骨肉瘤(osteosarcoma,OS)是具有高度惡性的骨原發(fā)性腫瘤，多見于兒童及青少年群體，具有起病隱匿、生長速度快、腫瘤細胞過度增殖以及遠處侵襲轉(zhuǎn)移等特點[1-2]。雖然隨著近年來醫(yī)學進步，骨肉瘤的早期診斷與治療取得了長足發(fā)展，但晚期骨肉瘤患者仍存在復發(fā)和遠處轉(zhuǎn)移的現(xiàn)象，因此深入研究骨肉瘤的異常增殖及其遠處侵襲轉(zhuǎn)移的分子作用機制對于預防晚期骨肉瘤的轉(zhuǎn)移和擴散極為重要[3]。骨肉瘤作為實體瘤的一種，其異常增殖和快速生長會造成局部血供不足，不可避免地導致腫瘤局部缺氧微環(huán)境，進而對腫瘤細胞的凋亡、增殖、血管生成、分化、遠處侵襲等生物學事件產(chǎn)生影響[4]。有學者指出,Wnt/β-catenin信號通路的異常激活與多種腫瘤的發(fā)生密切相關(guān)，其在骨肉瘤中也呈異常高表達[5]。但在缺氧條件下，骨肉瘤SaOS-2細胞中是否存在Wnt/β-catenin信號通路的異常激活，以及該通路對SaOS-2細胞增殖活性和侵襲轉(zhuǎn)移的影響目前鮮有報道。
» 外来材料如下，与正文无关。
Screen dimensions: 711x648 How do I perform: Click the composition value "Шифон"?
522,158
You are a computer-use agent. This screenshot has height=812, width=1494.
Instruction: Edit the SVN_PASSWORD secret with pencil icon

本研究旨在通過模擬缺氧微環(huán)境，采用多種分子生物學方法來檢測Wnt/β-catenin信號通路的表達水平及其對骨肉瘤細胞SaOS-2增殖和侵襲的影響。

1 材料與方法

1.1 材料

骨肉瘤SaOS-2細胞系購自武漢大學典型培養(yǎng)物保藏中心；TRIzol RNA提取試劑購自Takara公司；PCR引物的設(shè)計與合成均委托上海擎科生物科技公司制備完成；單克隆兔抗人β-catenin購自美國Abcam公司；辣根酶標記羊抗小鼠或抗兔IgG購自美國Santa cruz公司；Protein marker購自Thermo Fisher公司；ECL發(fā)光試劑盒購自Millipore公司；小牛血清購自GIBCO公司；RPMI-1640培養(yǎng)基購自HYCLONE公司；RIPA組織和細胞IP裂解液及BCA法蛋白濃度測定試劑盒均購自安徽潔洋盛生物科技公司；6孔、96孔培養(yǎng)板、25 cm2塑料培養(yǎng)瓶以及24孔Transwell小室(孔徑8 μm)均購自美國Corning Costar公司；專業(yè)級缺氧環(huán)境培養(yǎng)箱購自于美國Thermo Fisher生物科技公司；普光倒置相差顯微鏡(日本Olympus公司)。

1.2 細胞培養(yǎng)

骨肉瘤SaOS-2細胞系在37 ℃恒溫培養(yǎng)箱中培養(yǎng)，內(nèi)含5%CO2，培養(yǎng)細胞的DMEM培養(yǎng)基含10%小牛血清、1%濃度青鏈霉素混合液。消化重懸后的細胞種于6孔板中，待細胞鋪壁90%以上使用無血清培養(yǎng)基饑餓處理6 h后，置于低氧環(huán)境中繼續(xù)培養(yǎng)不同時間段(8、16、24 h)，最后對SaOS-2細胞進行相應(yīng)指標的檢測。常氧培養(yǎng)條件為37 ℃、5%CO2、20%O2(常氧組)；低氧培養(yǎng)條件為37 ℃、5%CO2、1%O2(低氧組)。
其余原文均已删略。